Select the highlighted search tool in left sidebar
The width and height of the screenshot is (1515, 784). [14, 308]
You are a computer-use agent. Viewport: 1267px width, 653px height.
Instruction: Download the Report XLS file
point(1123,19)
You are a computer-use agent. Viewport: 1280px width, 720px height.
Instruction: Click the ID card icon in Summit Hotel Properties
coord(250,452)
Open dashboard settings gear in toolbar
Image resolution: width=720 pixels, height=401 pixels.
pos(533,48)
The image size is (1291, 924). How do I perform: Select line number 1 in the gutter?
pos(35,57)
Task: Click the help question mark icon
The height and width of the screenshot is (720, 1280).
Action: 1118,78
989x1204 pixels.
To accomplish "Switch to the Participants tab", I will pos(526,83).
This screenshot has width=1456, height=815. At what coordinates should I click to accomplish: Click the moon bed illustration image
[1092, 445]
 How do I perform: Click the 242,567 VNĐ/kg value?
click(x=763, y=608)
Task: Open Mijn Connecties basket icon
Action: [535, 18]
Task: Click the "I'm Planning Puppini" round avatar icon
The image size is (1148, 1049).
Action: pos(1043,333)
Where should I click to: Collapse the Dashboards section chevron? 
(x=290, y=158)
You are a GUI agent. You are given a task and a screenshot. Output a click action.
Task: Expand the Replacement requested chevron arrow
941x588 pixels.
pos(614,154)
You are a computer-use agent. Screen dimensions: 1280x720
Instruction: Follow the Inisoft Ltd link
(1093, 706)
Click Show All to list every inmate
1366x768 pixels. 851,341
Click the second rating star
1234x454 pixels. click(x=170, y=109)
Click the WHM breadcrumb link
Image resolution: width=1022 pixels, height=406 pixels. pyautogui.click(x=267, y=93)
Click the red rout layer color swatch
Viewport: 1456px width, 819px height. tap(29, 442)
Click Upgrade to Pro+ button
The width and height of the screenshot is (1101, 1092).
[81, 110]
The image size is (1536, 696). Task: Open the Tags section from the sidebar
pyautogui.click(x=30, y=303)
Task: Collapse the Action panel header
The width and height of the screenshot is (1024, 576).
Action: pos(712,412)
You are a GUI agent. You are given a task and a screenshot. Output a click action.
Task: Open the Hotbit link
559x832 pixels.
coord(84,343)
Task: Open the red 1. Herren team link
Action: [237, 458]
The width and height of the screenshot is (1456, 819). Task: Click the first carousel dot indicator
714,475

_WHAT IS REQUIRED:_ Starting with the first line of the listing above and ending with the line that holds "989x1204 pixels.", return those lines exactly as written, both included.

_EXPECTED ANSWER:_
Select the highlighted search tool in left sidebar
The width and height of the screenshot is (1515, 784). [14, 308]
You are a computer-use agent. Viewport: 1267px width, 653px height.
Instruction: Download the Report XLS file
point(1123,19)
You are a computer-use agent. Viewport: 1280px width, 720px height.
Instruction: Click the ID card icon in Summit Hotel Properties
coord(250,452)
Open dashboard settings gear in toolbar
Image resolution: width=720 pixels, height=401 pixels.
pos(533,48)
The image size is (1291, 924). How do I perform: Select line number 1 in the gutter?
pos(35,57)
Task: Click the help question mark icon
The height and width of the screenshot is (720, 1280).
Action: 1118,78
989x1204 pixels.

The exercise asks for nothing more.